Foster even said that she finds herself questioning her own career choices given what Hollywood has become in the 21st century. “Why didn’t I go into law school?,” Foster admitted she asks herself. “Why didn’t I pursue the path of academia?”

Foster’s interview has prompted responses across the internet, including one from “Guardians of the Galaxy” director James Gunn in which he shares his belief that Foster looks at film in an old fashioned way. The director took to Twitter to provide a rebuttal to Foster’s comments, noting how Hollywood’s spectacle-driven movies don’t always have to be mind-numbing and soulless.

“I think Foster looks at film in an old-fashioned way where spectacle film can’t be thought-provoking,” Gunn said. “It’s often true but not always. Her belief system is pretty common and isn’t totally without basis. I say not without basis because most studio franchise films are quite soulless – and that is a real danger to the future of movies. But there are also quite a few exceptions.”

“For cinema to survive I believe spectacle films need to have a vision and heart they traditionally haven’t,” he continued. “And some of us are doing our best to move in that direction. Creating spectacle films that are innovative, humane, and thoughtful is what excites me about this job.”

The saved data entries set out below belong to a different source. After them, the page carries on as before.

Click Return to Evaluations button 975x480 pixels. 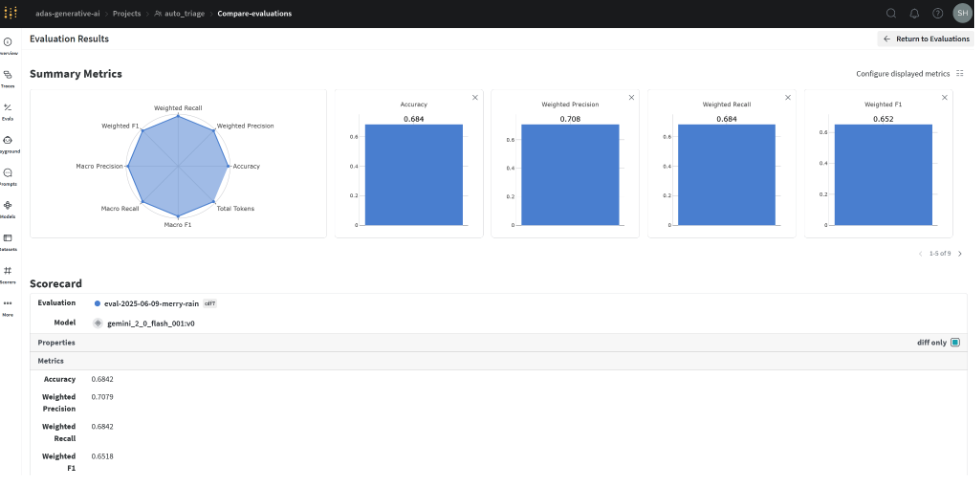[x=925, y=39]
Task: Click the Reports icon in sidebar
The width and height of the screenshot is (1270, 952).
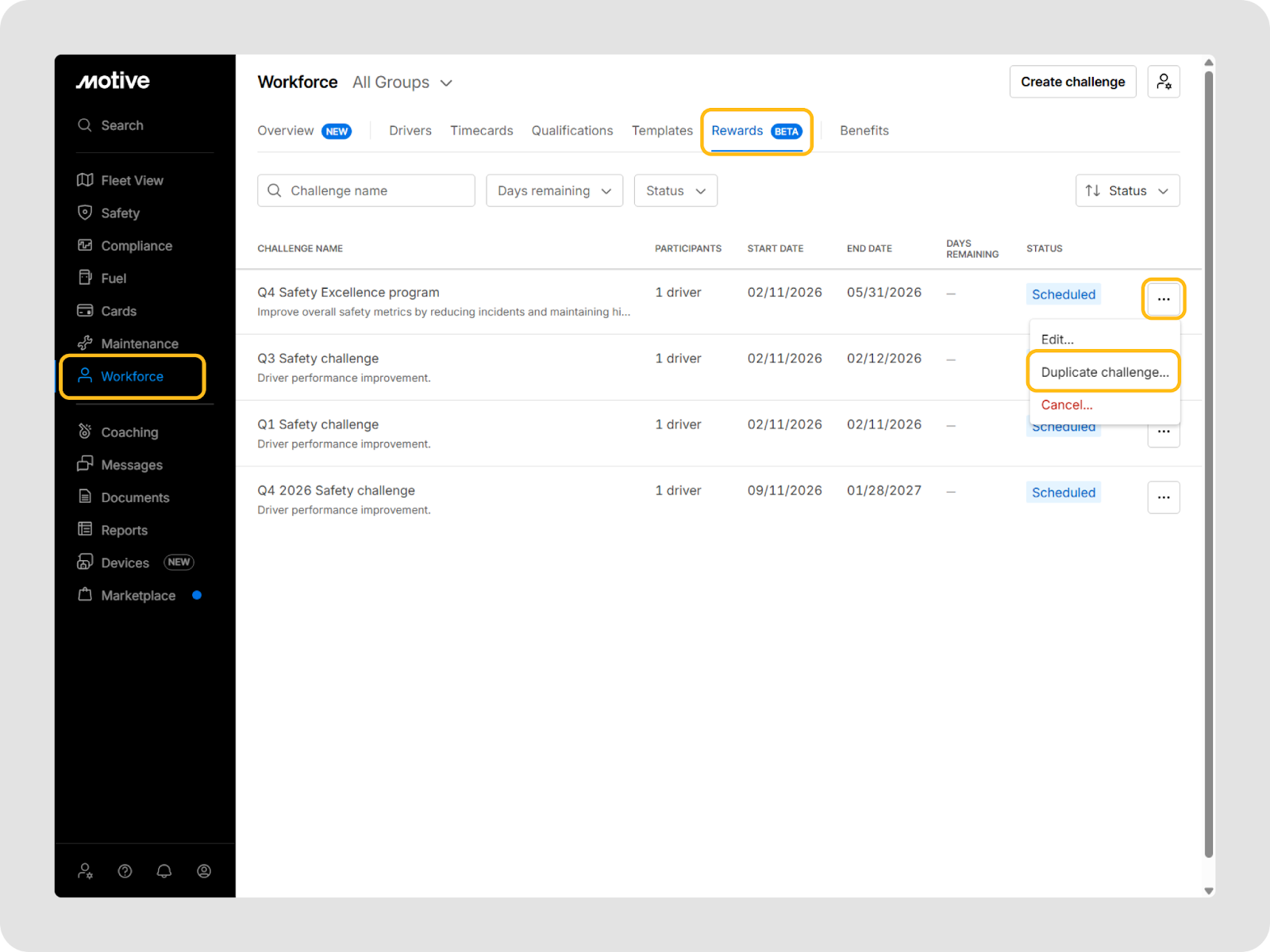Action: pyautogui.click(x=85, y=529)
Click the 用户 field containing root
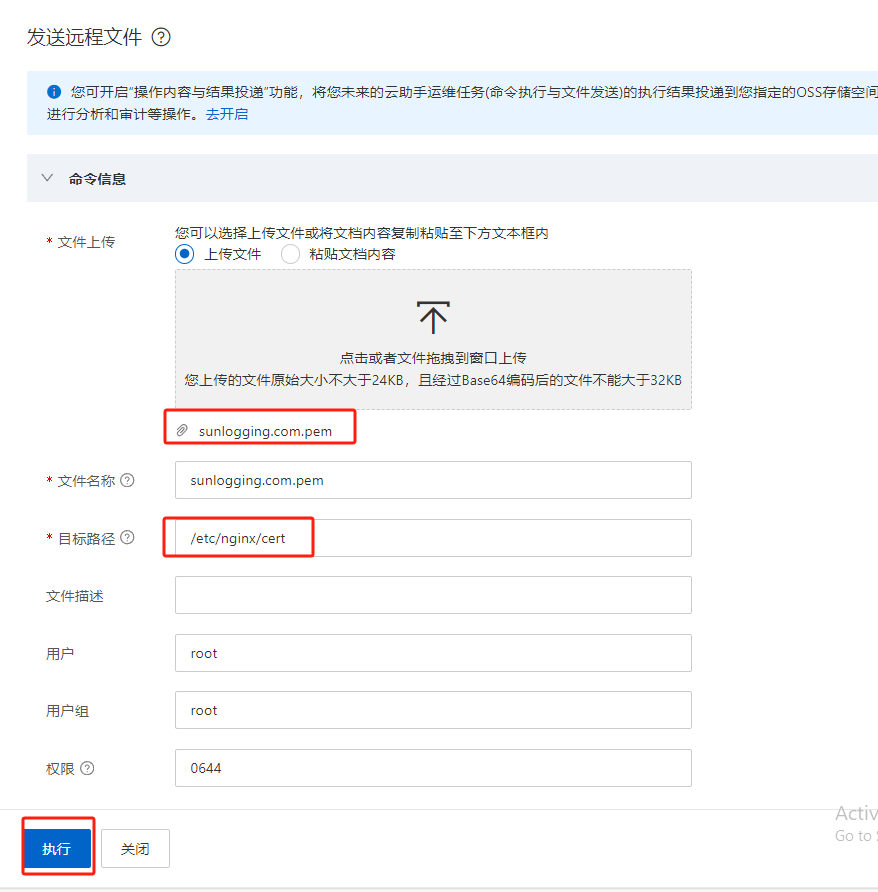The height and width of the screenshot is (892, 878). point(433,653)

Blockbusters released last year such as “Blade Runner 2049,” “Logan,” “War for the Planet of the Apes,” and “Wonder Woman” certainly prove Gunn’s point about spectacle films having vision and heart. But that doesn’t mean Gunn doesn’t understand where Foster is coming from. The actresses’ thoughts are shared by many, and it’s hard to deny that a majority of studio blockbusters aren’t mind-numbing. Here’s hoping 2018 offers more innovative spectacle than usual.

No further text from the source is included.